All through school and college, I knew the audience. I’d studied with them, eaten lunch with them, argued with them (mostly about nothing). When I changed the tone, dropped a reference, said something “funny”, I knew it would land. Because I understood the people.
At work, that advantage started to fade. Different departments, people whose paths I hadn’t crossed with.
Then came external events. Conference keynotes. Industry panels. Rooms where I recognised no one.
The first few times, I prepared the way I always had: note down talking points for the speech, rehearse it, maybe have a backup story if things felt flat. It was fine. But only fine. I'd lost something. The adjustment I was used to making on stage, only worked if I actually understood the room. And I didn't.
So I changed how I prepared.
Before any external event now, I show up early. To talk to people. Small conversations. What do you do? What brings you here? What's been the most interesting session so far?
Sampling. I'm trying to understand who these people are, what language they use, what they care about.
Then I use what I learn. If I'm speaking to a room of marketers and three of them are dealing with the same budget cut problem, that becomes an anecdote.
I also stopped preparing one speech. I have versions. Sometimes two, sometimes four. Same core message, but with different entry points, different energy levels, different anecdotes. How the opening 20 seconds lands, tell me which version I should deliver.
I still get it wrong sometimes. Once, I opened a keynote with a story, filled with humor and conversational tone. The room stayed frozen. I'd misread them. They wanted data first, proof I knew what I was talking about, permission to trust me before I got casual. I had to pivot 60 seconds in, skip to version three of my speech, and earn my way back. It worked, but barely.

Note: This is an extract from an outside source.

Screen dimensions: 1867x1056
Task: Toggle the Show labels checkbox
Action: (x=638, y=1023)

The difference between now and seventh grade isn't that I don't mess up. I've gotten better at guessing right and recovering fast when I'm wrong.
The skills I built in school, like adjusting when the plan breaks, staying calm, reading body language are still very useful. But they're not enough. The real skill is this: how quickly can you understand a room full of strangers.

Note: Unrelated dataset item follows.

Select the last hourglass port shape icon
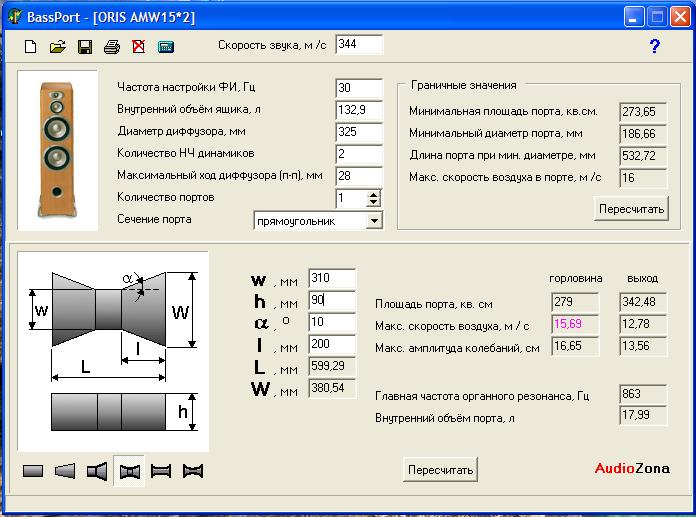 (x=193, y=471)
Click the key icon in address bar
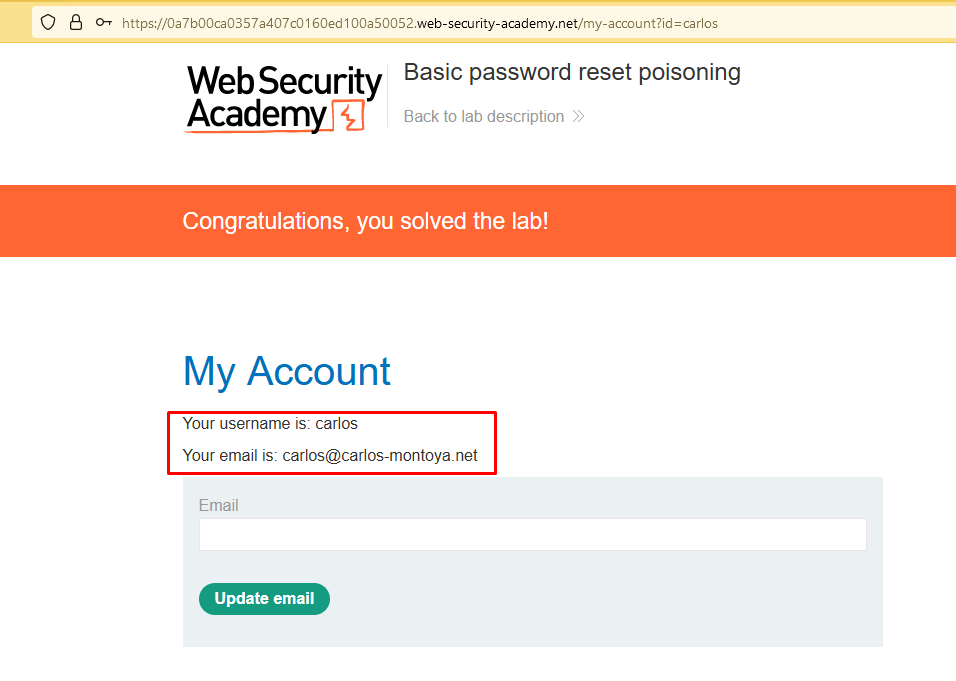 (x=103, y=22)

Over the last year, I've started working with leaders who need to do more of this: keynotes, panels, presentations, all-hands addresses. The ask is usually some version of "help me not suck at this." What's interesting is that almost no one asks me to help them write better speeches. They ask me to help them read rooms they don't know. To figure out what version to give when they can't tell in the first 20 seconds. To know what questions to ask before they go on stage so they're not speaking to an abstract audience.
I didn't expect this to become part of my work, but it makes sense. The reps take years. The frameworks for reading strangers? Those can be taught faster.